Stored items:
⁂

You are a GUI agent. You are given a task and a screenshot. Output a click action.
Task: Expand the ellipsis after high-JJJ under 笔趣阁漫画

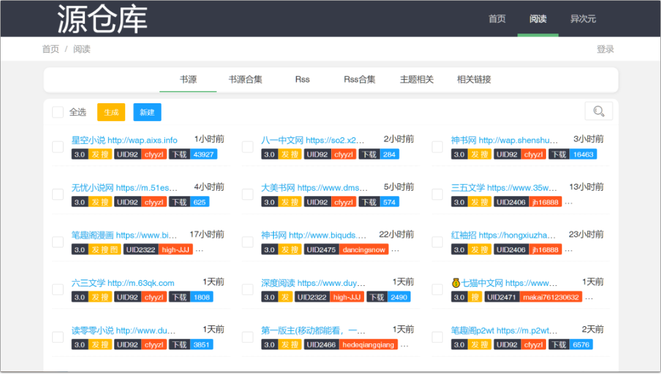click(x=200, y=250)
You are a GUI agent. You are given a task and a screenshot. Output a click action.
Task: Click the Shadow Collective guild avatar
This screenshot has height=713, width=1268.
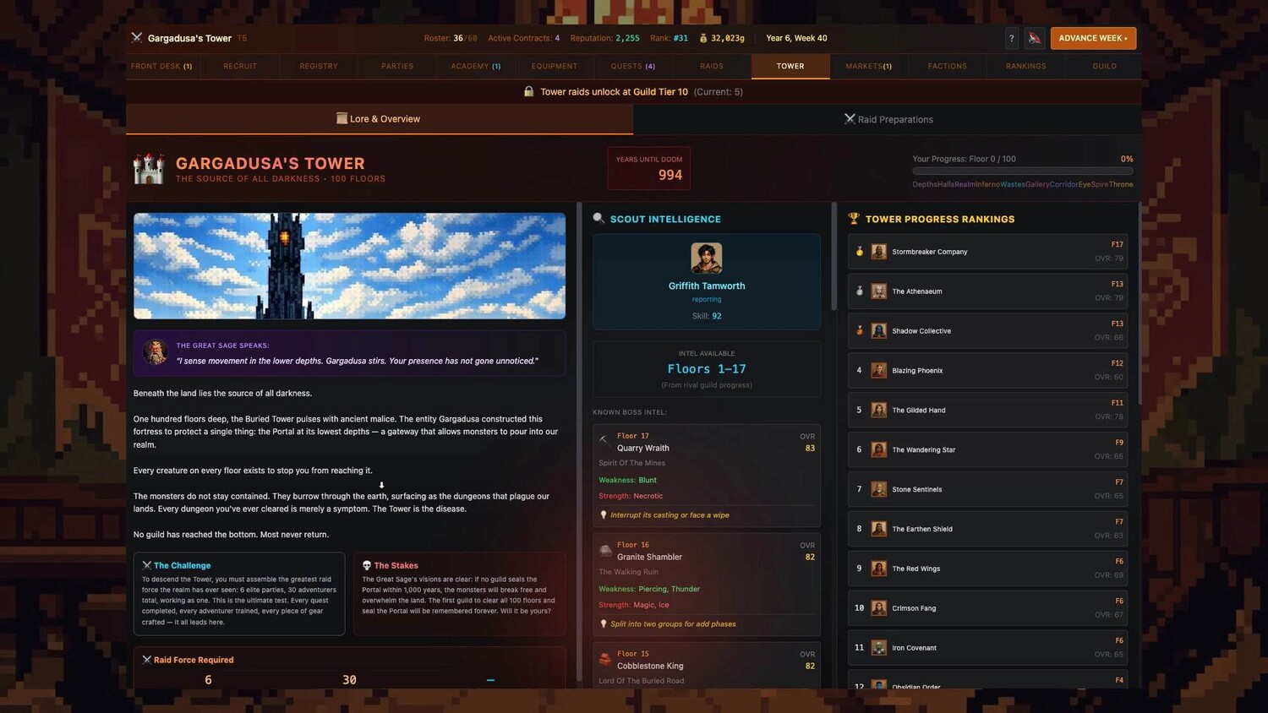click(879, 331)
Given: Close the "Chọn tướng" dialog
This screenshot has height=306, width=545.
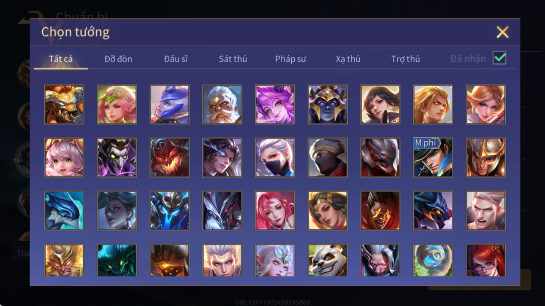Looking at the screenshot, I should coord(502,32).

⁂

YOUR INSTRUCTIONS ▸
All lines from the one containing "This screenshot has height=713, width=1268." through the end of the entries above must be given again exactly, with every picture omitted.

TASK SOLUTION ▸
This screenshot has height=713, width=1268.
click(879, 331)
Given: Close the "Chọn tướng" dialog
This screenshot has height=306, width=545.
Looking at the screenshot, I should coord(502,32).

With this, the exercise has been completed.